Pensioni. La Lega fa muro contro l'«allungamento» delle finestre fino a 7 mesi
Il sottosegretario al Lavoro, il leghista Claudio Durigon.
Il tema pensioni, insieme al mantenimento del taglio del cuneo e all'abbassamento della pressione fiscale attraverso la riforma dell'Irpef, sarà al centro del vertice di maggioranza di venerdì prossimo. Nel confronto tra la premier Giorgia Meloni e i vicepremier Matteo Salvini e Antonio Tajani le frizioni potrebbero arrivare proprio quando sul tavolo finirà questo capitolo, con l’ipotesi di una nuova stretta per il pensionamento anticipato. L’ipotesi allo studio prevede la possibilità di uscire dal lavoro con 42 anni e 10 mesi di contributi, ma il tutto passa attraverso l'estensione della cosiddetta “finestra mobile”, ovvero il tempo d'attesa tra la maturazione del diritto alla pensione e il momento in cui si può effettivamente riscuotere l'assegno. I distinguo politici («Le finestre non si toccano») arrivano soprattutto dalla Lega, con il sottosegretario al Lavoro ed esponente del partito, Claudio Durigon, che afferma: «Nel 2019 abbiamo avuto la prima quota 100 e abbiamo fatto il blocco di questo aumento pensionistico della legge Fornero che andava a 43 anni e 5 mesi. Io non so se c'è qualcuno nella Ragioneria generale dello Stato che cerca sempre di trovare i numeretti e quindi innalzare questa soglia, ma credo che oggettivamente non è tempo di poterla aumentare questa soglia e questi limiti di fuoriuscita della Fornero. Quello è e quello deve rimanere».

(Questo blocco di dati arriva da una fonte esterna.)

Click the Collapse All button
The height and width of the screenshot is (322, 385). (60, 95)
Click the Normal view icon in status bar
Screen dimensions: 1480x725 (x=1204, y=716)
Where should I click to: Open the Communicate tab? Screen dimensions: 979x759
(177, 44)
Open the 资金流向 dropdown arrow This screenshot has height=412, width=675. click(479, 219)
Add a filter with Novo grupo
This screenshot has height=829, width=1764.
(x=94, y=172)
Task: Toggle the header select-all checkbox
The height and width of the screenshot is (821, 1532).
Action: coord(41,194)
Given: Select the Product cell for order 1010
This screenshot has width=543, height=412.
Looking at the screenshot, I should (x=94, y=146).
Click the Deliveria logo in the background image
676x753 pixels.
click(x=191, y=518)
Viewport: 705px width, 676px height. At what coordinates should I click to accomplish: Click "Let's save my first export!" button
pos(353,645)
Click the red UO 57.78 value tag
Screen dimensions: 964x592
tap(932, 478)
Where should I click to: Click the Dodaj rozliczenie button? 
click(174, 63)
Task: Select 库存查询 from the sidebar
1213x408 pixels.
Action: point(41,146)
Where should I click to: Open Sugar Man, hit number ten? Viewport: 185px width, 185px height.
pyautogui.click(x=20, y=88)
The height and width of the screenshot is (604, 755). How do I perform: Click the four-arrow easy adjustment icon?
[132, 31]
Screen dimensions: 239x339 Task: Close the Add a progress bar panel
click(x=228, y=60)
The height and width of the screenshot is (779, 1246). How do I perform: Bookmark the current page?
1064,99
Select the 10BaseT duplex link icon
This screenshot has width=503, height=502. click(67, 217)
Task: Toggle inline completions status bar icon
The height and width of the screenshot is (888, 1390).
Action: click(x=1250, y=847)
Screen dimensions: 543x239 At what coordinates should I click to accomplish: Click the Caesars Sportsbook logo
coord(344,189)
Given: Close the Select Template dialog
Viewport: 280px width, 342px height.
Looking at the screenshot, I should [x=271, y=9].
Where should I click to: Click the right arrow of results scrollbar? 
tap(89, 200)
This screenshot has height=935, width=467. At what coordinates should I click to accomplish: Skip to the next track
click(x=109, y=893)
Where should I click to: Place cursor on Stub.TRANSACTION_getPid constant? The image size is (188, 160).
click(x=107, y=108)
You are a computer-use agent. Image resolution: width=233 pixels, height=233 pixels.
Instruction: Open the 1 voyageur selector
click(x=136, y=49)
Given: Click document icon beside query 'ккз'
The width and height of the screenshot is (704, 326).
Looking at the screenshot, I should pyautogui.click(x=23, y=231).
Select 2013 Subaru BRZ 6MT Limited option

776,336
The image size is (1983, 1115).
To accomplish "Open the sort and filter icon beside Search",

La palla dunque passa ai tecnici, già al lavoro con i primi calcoli e le simulazioni. In particolare, si starebbe esaminando la possibilità di introdurre un allungamento delle “finestre” per l'accesso alla pensione anticipata solo sulla base dei contributi e indipendentemente dall'età. Oggi la situazione è questa: vi si accede con 42 anni e 10 mesi di contributi (41 anni e 10 mesi per le donne) e la finestra mobile è di tre mesi; mentre l'ipotesi per l'anno prossimo è di allungarla a 6-7 mesi. Il tutto porterebbe a far scattare l'uscita dal lavoro dopo 43 anni e 4 mesi (42 anni e 4 mesi per le donne) o addirittura 43 anni e 5 mesi in caso di allungamento a 7 mesi. Si ripristinerebbe così l'equilibrio con il canale di “quota 103” (62 anni d'età e 41 contributi), ora non solo più difficilmente raggiungibile con l'allungamento delle finestre (portate da 3 a 7 mesi per il privato e da 6 a 9 per il pubblico) ma anche meno conveniente, con l'imposizione ricalcolo contributivo che per molti si traduce in una riduzione a regime dell'assegno. La conferma arriva dalle adesioni più scarse del previsto fin qui registrate, tanto che per confermare la nuova “quota 103” anche il prossimo anno potrebbe bastare il 70% di quanto stanziato l'anno scorso (quindi poco meno di 590 milioni, rispetto a 835 milioni postati per il 2025). C’è poi da considerare l’altra ipotesi, più remota ma non esclusa del tutto, di introdurre anche per le pensioni anticipate con 42 anni e 10 mesi il metodo del ricalcolo contributivo: questo consentirebbe un forte risparmio, ma qui sorgerebbero altre difficoltà non solo politiche, perché non gradita dall'attuale maggioranza e neppure dai sindacati. Intanto la caccia alle risorse necessarie prosegue un po’ a tutto campo, con l'asticella che è stata alzata verso i 25 miliardi. In attesa dei potenziali incassi del concordato biennale e del possibile “tesoretto” derivante dal buon andamento delle entrate, al Mef si studia a fondo anche il capitolo delle varie agevolazioni.